The statute of Mississippi is taken, substantially, from the 9 and 10 Wm. 3, ch. 17, amended by the 3 and 4 Anne, ch. 9, under which it has always been held by the courts in England that the action at common law was not thereby taken away; but that an additional remedy was given, by which the holder could recover interest and damages on an inland bill in cases where he was not entitled to them at common law. And that if he chose to waive the benefit of the statute, he might still recover the amount due on the bill, by giving the customary proof of default and notice. (2 Ld. Raym. 992; S. C., 1 Salk. 131; S. C., 6 Mod. 80; 2 Barn. & Ald. 696; Chitty on Bills, 466.) The act of Mississippi is not more explicit and positive in its terms, in respect to the duty of protesting, than that of the 9 and 10 Wm. 3, as will be seen on a comparison of the two acts, and should receive a similar interpretation. It follows, therefore, from this view, as the plaintiff did not claim the five per cent. damages given by the act, he should have been allowed to recover the amount of the bill, principal and interest, on the testimony of the notary alone, independently of the written protest.
It appears from the record, that the defendant put in two pleas to the jurisdiction in the court below, for the want of proper parties; and also the plea of non assumpsit. To the latter, the similiter was added, upon which issue the cause went down to trial. No notice was taken of the pleas to the jurisdiction.
It is suggested that this affords ground of error on the record.
The plea of non assumpsit in bar of the action operated as a waiver of the pleas to the jurisdiction, which doubtless furnishes the reason why no notice was afterwards taken of these pleas by either party. 3 Johns. 105; 6 Bac. Abr. tit. Pl. & Pl., let. a, pp. 186, 187; Gould, Pl. ch. 5, § 13.
They were virtually abandoned by the defendant.
It was also suggested, that it appeared from the declaration that Fatheree, the payee of the bill, was a citizen of Mississippi, and that the plaintiff deriving title from him, though a citizen of Virginia, could not maintain the action, for want of jurisdiction within the eleventh section of the Judiciary Act.
The answer to the suggestion is, that the fact upon which it is founded is not sustained by the record. The suit was brought, originally, against Dozier and Fatheree, the drawer and payee, indorsers jointly, who are described in the commencement of the declaration as citizens of the State of Mississippi. But in a subsequent part of the declaration it is averred, that Fatheree, at the time the bill was drawn, and also at the time of its transfer to the plaintiff, was an alien, and resident of Texas.

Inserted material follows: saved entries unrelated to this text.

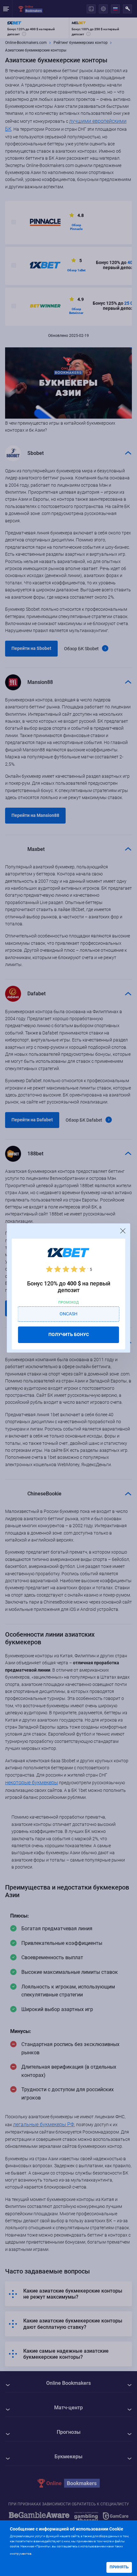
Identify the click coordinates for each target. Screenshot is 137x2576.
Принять (119, 2567)
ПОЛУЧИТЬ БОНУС (68, 1334)
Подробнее (45, 2553)
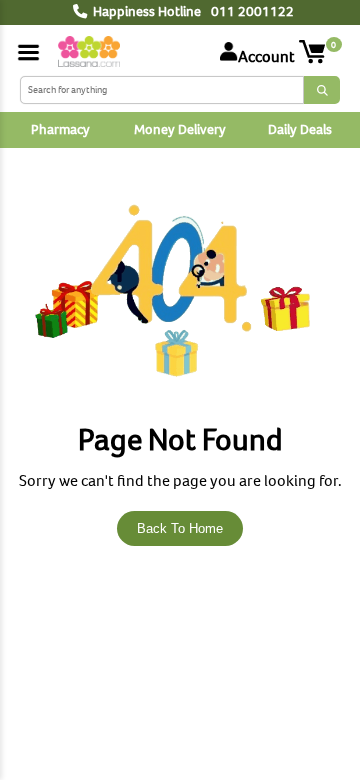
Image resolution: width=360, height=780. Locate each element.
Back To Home (180, 528)
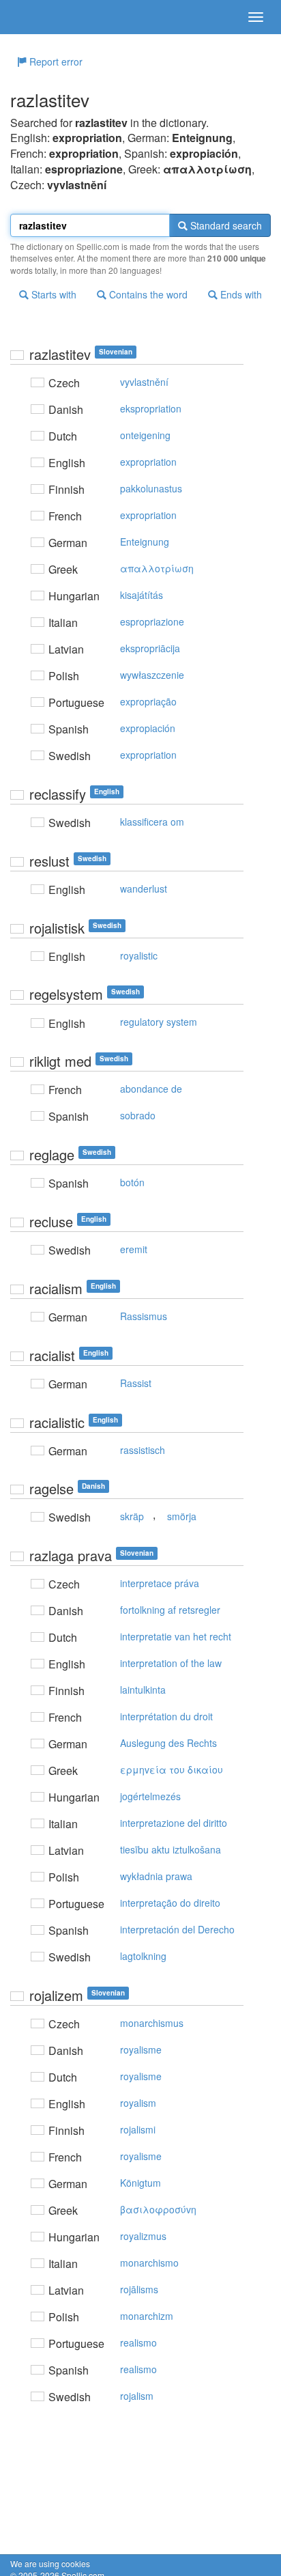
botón (132, 1182)
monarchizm (146, 2316)
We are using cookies (50, 2563)
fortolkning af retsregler (170, 1609)
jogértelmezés (150, 1796)
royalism (138, 2103)
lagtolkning (143, 1956)
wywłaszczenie (152, 675)
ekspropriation (150, 408)
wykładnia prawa (156, 1876)
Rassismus (143, 1316)
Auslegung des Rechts (168, 1743)
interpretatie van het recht (175, 1636)
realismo (138, 2342)
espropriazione (152, 621)
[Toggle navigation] (256, 17)
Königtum (140, 2182)
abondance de (151, 1088)
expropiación (147, 728)
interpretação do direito (170, 1902)
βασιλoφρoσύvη (158, 2209)
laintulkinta (143, 1689)
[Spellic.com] (34, 17)
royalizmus (143, 2236)
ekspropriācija (150, 648)
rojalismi (138, 2129)
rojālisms (139, 2289)
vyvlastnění (144, 382)
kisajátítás (141, 595)
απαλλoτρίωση (157, 568)
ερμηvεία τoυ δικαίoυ (171, 1769)
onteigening (145, 435)
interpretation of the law (171, 1663)
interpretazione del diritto (173, 1823)
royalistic (139, 955)
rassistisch (142, 1450)
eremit (133, 1249)
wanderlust (143, 888)
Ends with (240, 294)
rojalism (136, 2396)
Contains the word (147, 294)
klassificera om (152, 821)
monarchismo (149, 2262)
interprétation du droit (166, 1716)
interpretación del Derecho (177, 1929)
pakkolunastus (151, 488)
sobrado (138, 1115)
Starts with (52, 294)
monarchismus (151, 2023)
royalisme (141, 2049)
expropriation (148, 461)
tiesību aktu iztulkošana (170, 1849)
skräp (132, 1516)
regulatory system (158, 1021)
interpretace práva (159, 1583)
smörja (181, 1516)
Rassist (135, 1383)
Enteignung (144, 541)
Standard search (225, 225)
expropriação (148, 701)
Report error (55, 61)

The suit was discontinued as to Fatheree before the trial, which left it between the plaintiff and the defendant alone.
The plaintiff being a citizen of Virginia, and deriving title through a person competent to maintain a suit in the Circuit Court against the defendant, that court properly took jurisdiction of the case.
In every view taken of the case, we think the court below erred, and that the judgment should be reversed.
Judgment reversed, with venire de novo by the court below.
This cause came on to be heard on the transcript of the record from the Circuit Court of the United States for the Southern District of Mississippi, and was argued by counsel. On consideration whereof, it is now here ordered and adjudged by this court, that the judgment of the said Circuit Court in this cause be and the same is hereby reversed, with costs, and that this cause be and the same is hereby remanded to the said Circuit Court, with directions to award a venire facias de novo.